* **TAREA SOLICITADA**: Reproduce tal cual el fragmento del texto sobre Castoriadis y Merleau-Ponty que va desde "12 La relación" hasta "1975/2013, p. 204).", ambos incluidos.

* **EXTRACTO DE LA FUENTE**:
§ §
12 La relación entre lo imaginario y lo simbólico es de interdependencia mutua, pues, como explica “lo imaginario debe utilizar lo simbólico, no sólo para ‘expresarse’, lo cual es evidente, sino para ‘existir’, para pasar de lo virtual a cualquier otra cosa más” y “también, inversamente, el simbolismo presupone la capacidad imaginaria, ya que presupone la capacidad de ver en una cosa lo que no es, de verla otra de lo que es” (Castoriadis, 1975/2013, p. 204).

13 En aquella especie de homenaje a Husserl con la que se abrían estas páginas, Merleau-Ponty (1964) se atribuye precisamente la tarea de continuar la senda abierta por este filósofo, no por aquello que ya pensó en su obra, sino por lo que esta hizo posible pensar: “Cuando Husserl termina su vida, existe un ‘impensado’ de Husserl, que le pertenece totalmente, y que sin embargo abre otras perspectivas. […] Quisiéramos tratar de evocar este impensado de Husserl, al margen de algunas páginas antiguas” (p. 196).

14 “La sociedad como tal no puede producir almas, esa idea no tiene sentido; pero […] una asamblea de individuos sí puede producir una sociedad (los peregrinos del Mayflower, por ejemplo), porque esos individuos ya están socializados” (Castoriadis, 1998b, pp. 313-314).

15 “Lo que hay de aventurado en la comunicación literaria, y de ambiguo, de irreductible a la tesis en todas las grandes obras de arte, no es una debilidad provisional, de la que cabría esperar liberarlas, sino el precio que es preciso pagar para tener una literatura, es decir un lenguaje conquistador, que nos introduzca a perspectivas extrañas, en lugar de confirmarnos en las nuestras. […] Y de la misma manera que nuestro cuerpo no nos guía entre las cosas sino a condición de que cesemos de analizar para hacer uso de él, el lenguaje no es literario, es decir productivo, sino a condición de que cesemos de pedirle a cada momento justificaciones para seguirle a donde él va, de que dejemos a las palabras y a todos los medios de expresión del libro rodearse de esa aureola de significado que deben a su disposición singular, y a todo el escrito virar hacia un valor segundo en el que casi coincide con la muda irradiación de la pintura. El sentido de la novela no es el principio perceptible, a su vez, más que como una deformación coherente impuesta a lo visible” (Merleau-Ponty, 1964, pp. 91-92). Aunque Merleau-Ponty vincula esta capacidad con una forma específica de toma de palabra ―la literatura y, en general, el arte, donde el elemento imaginario cobra una mayor relevancia―, creo que de mano de Castoriadis es posible aplicar esta observación a todo sistema simbólico y, por ende, a toda significación social, en tanto en cuanto poseen una dimensión imaginaria.

16 Remito al pasaje de Común en el que Laval y Dardot (2015) se dedican a examinar la distinción ex nihilo y cum nihilo en Castoriadis y acaban concluyendo que, ante la dificultad de deslindar entre ambas proposiciones -pues en lo que respecta a la relación del acto de creación con sus condiciones, tanto una como otra significan lo mismo: “la imposibilidad de una creación incondicionada”-, mejor será sustituirlas por “la idea de una creación ex aliquo pero sine causa” (p. 492).
§ §
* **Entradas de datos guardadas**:
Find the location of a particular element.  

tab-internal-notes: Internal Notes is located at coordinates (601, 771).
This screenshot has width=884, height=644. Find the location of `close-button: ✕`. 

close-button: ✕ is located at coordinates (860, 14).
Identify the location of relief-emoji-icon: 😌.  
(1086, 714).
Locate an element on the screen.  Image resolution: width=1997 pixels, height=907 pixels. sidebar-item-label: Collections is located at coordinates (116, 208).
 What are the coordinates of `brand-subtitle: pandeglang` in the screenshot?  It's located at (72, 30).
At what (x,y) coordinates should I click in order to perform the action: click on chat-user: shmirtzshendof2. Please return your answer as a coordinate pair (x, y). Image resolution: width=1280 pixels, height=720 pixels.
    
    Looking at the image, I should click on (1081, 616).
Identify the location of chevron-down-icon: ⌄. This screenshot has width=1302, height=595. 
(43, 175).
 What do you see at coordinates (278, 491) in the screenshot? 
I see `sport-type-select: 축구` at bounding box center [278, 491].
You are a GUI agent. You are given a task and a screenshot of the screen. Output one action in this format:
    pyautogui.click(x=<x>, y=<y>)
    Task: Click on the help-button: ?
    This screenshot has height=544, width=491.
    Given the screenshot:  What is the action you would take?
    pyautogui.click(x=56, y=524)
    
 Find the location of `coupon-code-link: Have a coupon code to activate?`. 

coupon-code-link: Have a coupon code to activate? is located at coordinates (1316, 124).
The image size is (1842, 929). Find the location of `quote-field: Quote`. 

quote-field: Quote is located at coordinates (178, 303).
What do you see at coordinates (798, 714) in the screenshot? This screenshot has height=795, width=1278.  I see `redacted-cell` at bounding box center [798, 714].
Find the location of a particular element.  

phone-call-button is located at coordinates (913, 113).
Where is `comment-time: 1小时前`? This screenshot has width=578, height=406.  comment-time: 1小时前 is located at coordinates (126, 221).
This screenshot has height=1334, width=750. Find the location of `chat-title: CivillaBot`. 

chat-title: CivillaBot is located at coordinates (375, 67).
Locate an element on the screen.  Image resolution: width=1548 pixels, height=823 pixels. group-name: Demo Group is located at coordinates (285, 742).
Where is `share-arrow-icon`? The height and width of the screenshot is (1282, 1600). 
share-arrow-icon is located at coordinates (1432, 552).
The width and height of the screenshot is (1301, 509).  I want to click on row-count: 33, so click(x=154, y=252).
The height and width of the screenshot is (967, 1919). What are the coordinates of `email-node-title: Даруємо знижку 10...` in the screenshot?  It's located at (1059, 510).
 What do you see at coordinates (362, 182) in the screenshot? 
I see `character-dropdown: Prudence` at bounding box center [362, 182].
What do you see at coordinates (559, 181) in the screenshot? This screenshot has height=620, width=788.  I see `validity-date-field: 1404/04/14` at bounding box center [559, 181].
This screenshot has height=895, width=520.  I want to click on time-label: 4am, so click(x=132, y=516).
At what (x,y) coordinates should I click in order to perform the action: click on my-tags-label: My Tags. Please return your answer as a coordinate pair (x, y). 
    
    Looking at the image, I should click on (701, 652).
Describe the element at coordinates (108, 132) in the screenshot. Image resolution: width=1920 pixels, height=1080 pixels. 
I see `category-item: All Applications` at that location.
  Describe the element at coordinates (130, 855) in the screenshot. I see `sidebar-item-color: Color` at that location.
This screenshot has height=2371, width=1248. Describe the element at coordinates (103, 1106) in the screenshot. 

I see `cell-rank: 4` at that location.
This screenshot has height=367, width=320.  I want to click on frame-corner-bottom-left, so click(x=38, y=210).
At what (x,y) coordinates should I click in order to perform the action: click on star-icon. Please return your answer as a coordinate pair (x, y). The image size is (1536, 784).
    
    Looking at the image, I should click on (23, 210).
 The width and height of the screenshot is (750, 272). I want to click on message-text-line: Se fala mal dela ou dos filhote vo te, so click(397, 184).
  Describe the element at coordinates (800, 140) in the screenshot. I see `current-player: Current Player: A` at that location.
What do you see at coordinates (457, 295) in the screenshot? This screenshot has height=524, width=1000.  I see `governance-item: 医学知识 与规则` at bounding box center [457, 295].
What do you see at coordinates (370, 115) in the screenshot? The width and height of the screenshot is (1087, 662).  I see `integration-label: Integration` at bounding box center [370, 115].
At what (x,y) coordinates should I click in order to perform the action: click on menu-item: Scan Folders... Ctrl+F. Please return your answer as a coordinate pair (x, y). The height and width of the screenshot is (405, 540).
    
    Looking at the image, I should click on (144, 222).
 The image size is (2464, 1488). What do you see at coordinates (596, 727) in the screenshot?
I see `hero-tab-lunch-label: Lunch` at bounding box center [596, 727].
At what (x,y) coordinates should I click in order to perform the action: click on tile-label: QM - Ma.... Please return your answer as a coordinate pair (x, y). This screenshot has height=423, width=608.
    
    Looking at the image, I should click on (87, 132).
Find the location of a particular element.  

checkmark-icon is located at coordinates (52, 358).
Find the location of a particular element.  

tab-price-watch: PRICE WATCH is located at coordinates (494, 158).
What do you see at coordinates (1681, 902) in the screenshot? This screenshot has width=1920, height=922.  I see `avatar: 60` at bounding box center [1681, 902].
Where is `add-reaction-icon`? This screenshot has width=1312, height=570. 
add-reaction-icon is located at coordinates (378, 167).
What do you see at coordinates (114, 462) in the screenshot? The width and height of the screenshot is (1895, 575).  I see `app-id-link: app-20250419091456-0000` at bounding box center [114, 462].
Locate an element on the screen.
§ §
* **RESPUESTA ESPERADA**:
12 La relación entre lo imaginario y lo simbólico es de interdependencia mutua, pues, como explica “lo imaginario debe utilizar lo simbólico, no sólo para ‘expresarse’, lo cual es evidente, sino para ‘existir’, para pasar de lo virtual a cualquier otra cosa más” y “también, inversamente, el simbolismo presupone la capacidad imaginaria, ya que presupone la capacidad de ver en una cosa lo que no es, de verla otra de lo que es” (Castoriadis, 1975/2013, p. 204).